Pixel coordinate grounding data:
___

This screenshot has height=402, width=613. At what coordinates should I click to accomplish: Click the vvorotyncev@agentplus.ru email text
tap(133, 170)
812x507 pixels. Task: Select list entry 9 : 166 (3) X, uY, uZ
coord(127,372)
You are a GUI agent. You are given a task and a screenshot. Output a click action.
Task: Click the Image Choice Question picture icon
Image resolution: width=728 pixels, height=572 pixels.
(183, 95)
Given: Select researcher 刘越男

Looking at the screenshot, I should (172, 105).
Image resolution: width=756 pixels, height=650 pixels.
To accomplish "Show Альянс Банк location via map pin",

___

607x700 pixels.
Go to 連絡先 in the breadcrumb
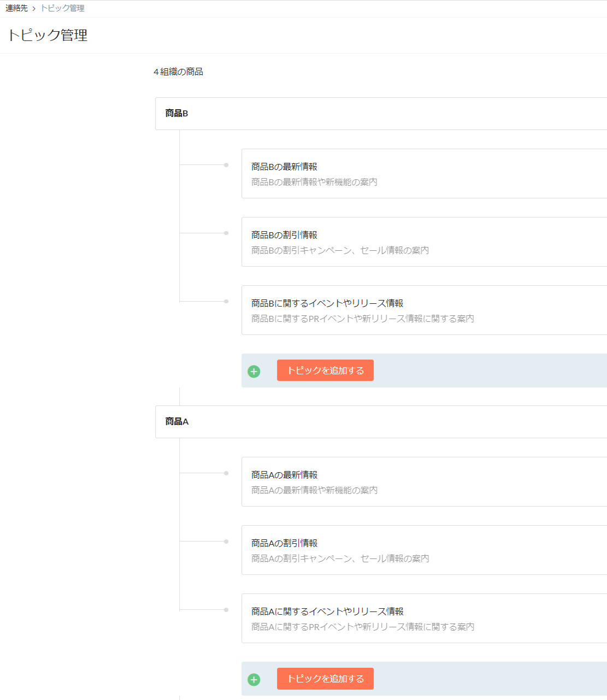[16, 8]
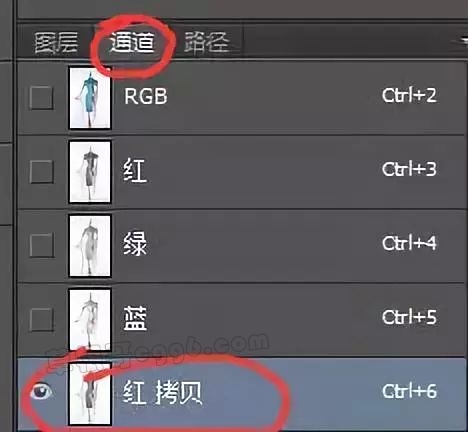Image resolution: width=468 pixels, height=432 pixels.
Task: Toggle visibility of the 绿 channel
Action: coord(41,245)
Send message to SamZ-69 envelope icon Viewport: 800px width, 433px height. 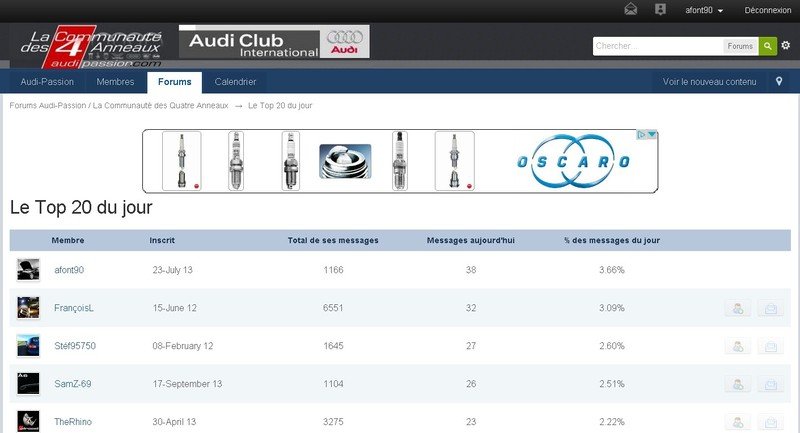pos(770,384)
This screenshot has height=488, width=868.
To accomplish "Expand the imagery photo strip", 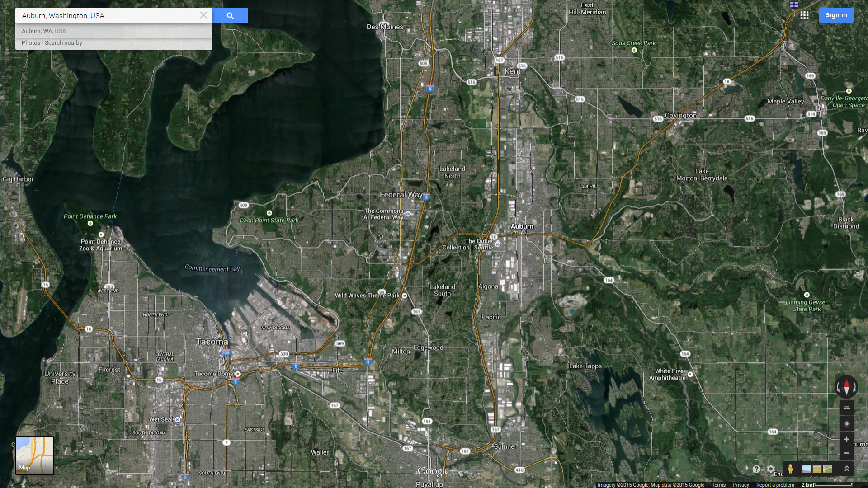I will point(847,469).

___

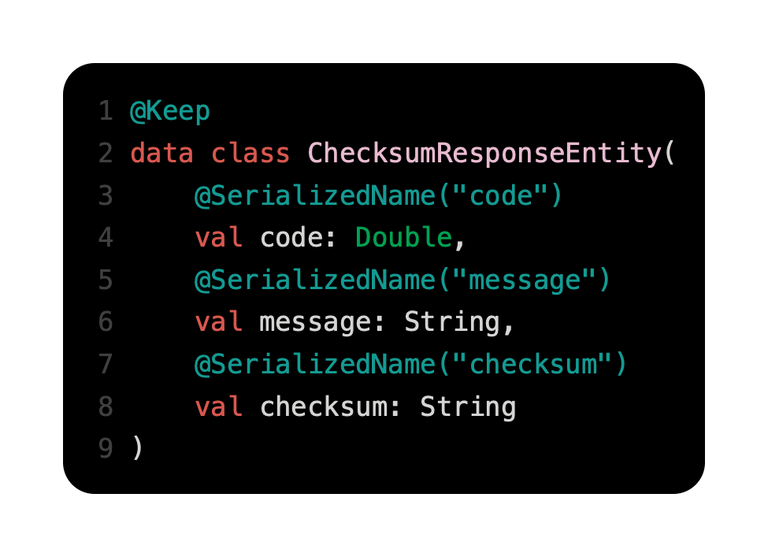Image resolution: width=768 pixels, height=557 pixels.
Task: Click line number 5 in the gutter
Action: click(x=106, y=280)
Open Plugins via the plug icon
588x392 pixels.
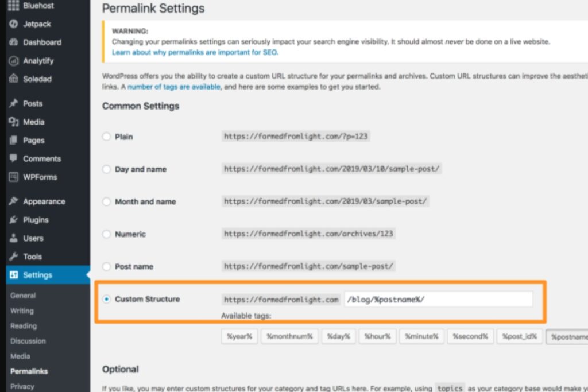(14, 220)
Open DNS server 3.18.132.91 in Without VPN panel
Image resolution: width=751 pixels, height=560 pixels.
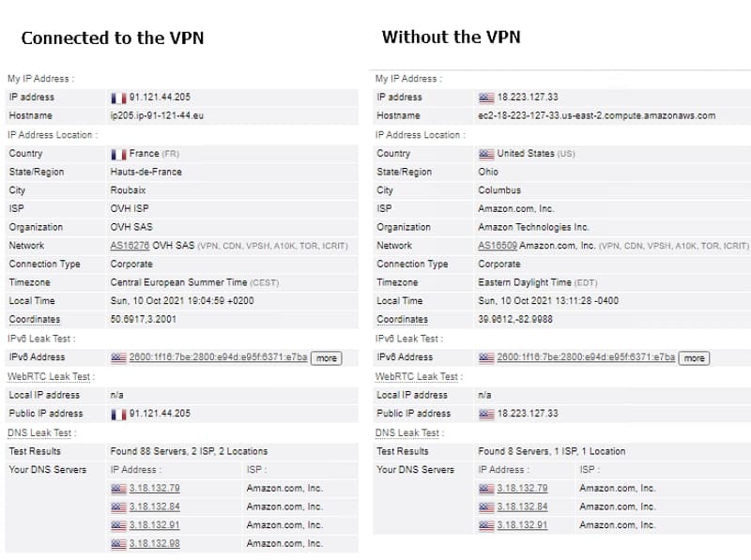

___

WHAT THE TASK REQUIRES: Would you print, exactly as written, every line above from the one holding "This screenshot has height=402, width=613." through the one holding "Альянс Банк location", with both included and no other lines?

WRITTEN RESPONSE:
This screenshot has height=402, width=613. At what coordinates should I click to accomplish: Click the vvorotyncev@agentplus.ru email text
tap(133, 170)
812x507 pixels. Task: Select list entry 9 : 166 (3) X, uY, uZ
coord(127,372)
You are a GUI agent. You are given a task and a screenshot. Output a click action.
Task: Click the Image Choice Question picture icon
Image resolution: width=728 pixels, height=572 pixels.
(183, 95)
Given: Select researcher 刘越男

Looking at the screenshot, I should (172, 105).
Image resolution: width=756 pixels, height=650 pixels.
To accomplish "Show Альянс Банк location via map pin",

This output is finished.